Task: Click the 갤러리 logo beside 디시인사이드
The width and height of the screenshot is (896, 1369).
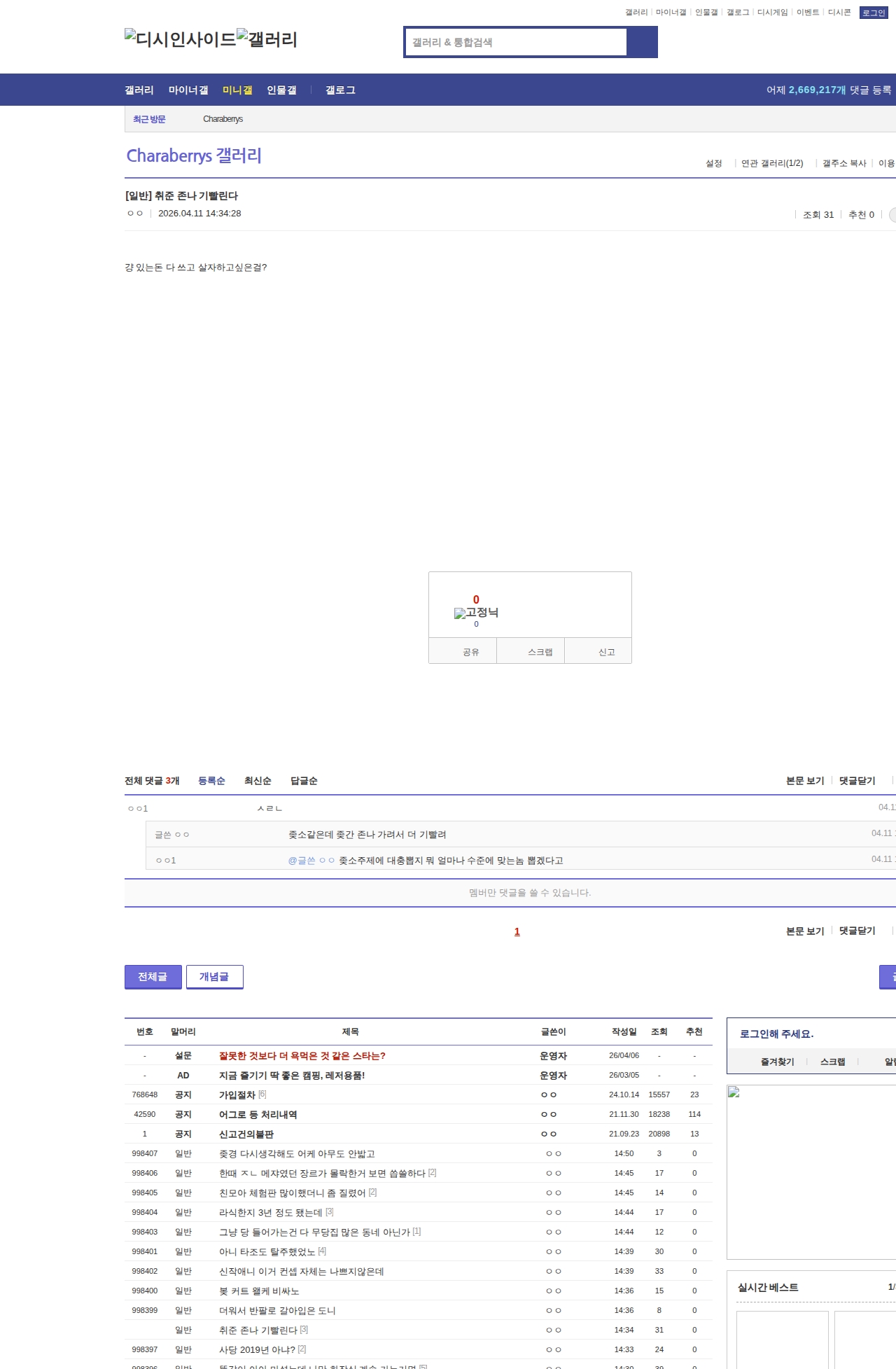Action: click(x=267, y=39)
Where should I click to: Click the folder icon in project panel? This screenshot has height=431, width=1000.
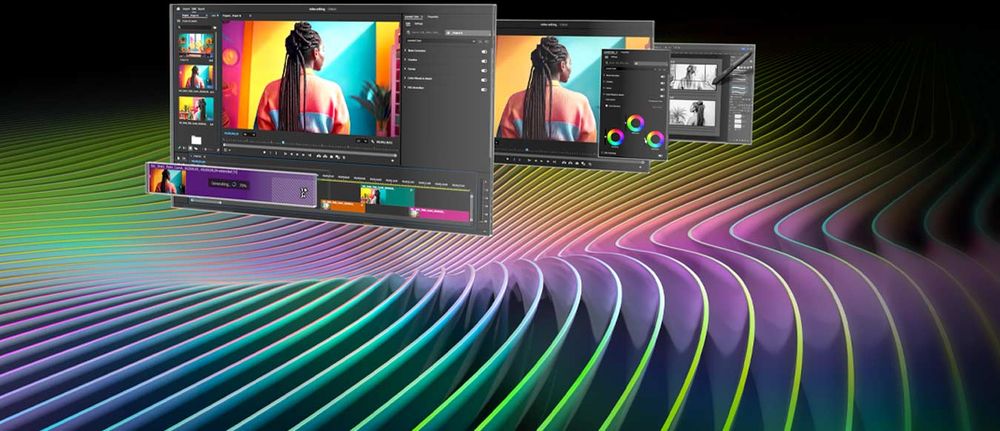(x=197, y=140)
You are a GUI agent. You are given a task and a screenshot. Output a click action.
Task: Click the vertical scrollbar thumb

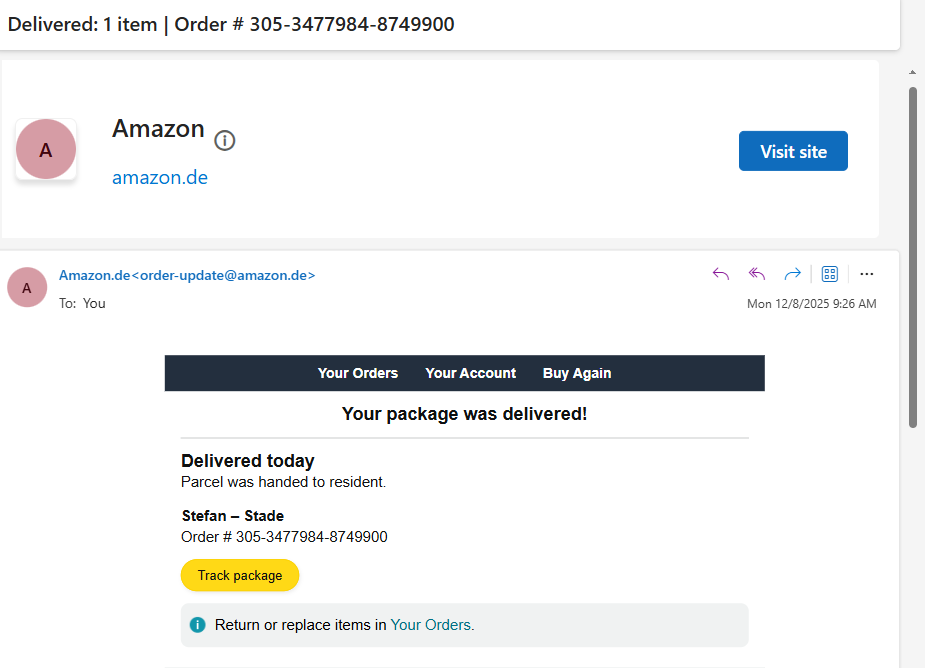[912, 256]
◇ ◇ ◇ ◇
● TASK ITEM: Nothing but the lines from the one with "The width and" through the end of the entries above, both included, should be set down, exactly and without pictures.

● RESPONSE:
The width and height of the screenshot is (896, 1369).
Action: click(x=267, y=39)
Where should I click to: Click the folder icon in project panel? This screenshot has height=431, width=1000.
(x=197, y=140)
You are a GUI agent. You are given a task and a screenshot. Output a click action.
Task: Click the vertical scrollbar thumb

[912, 256]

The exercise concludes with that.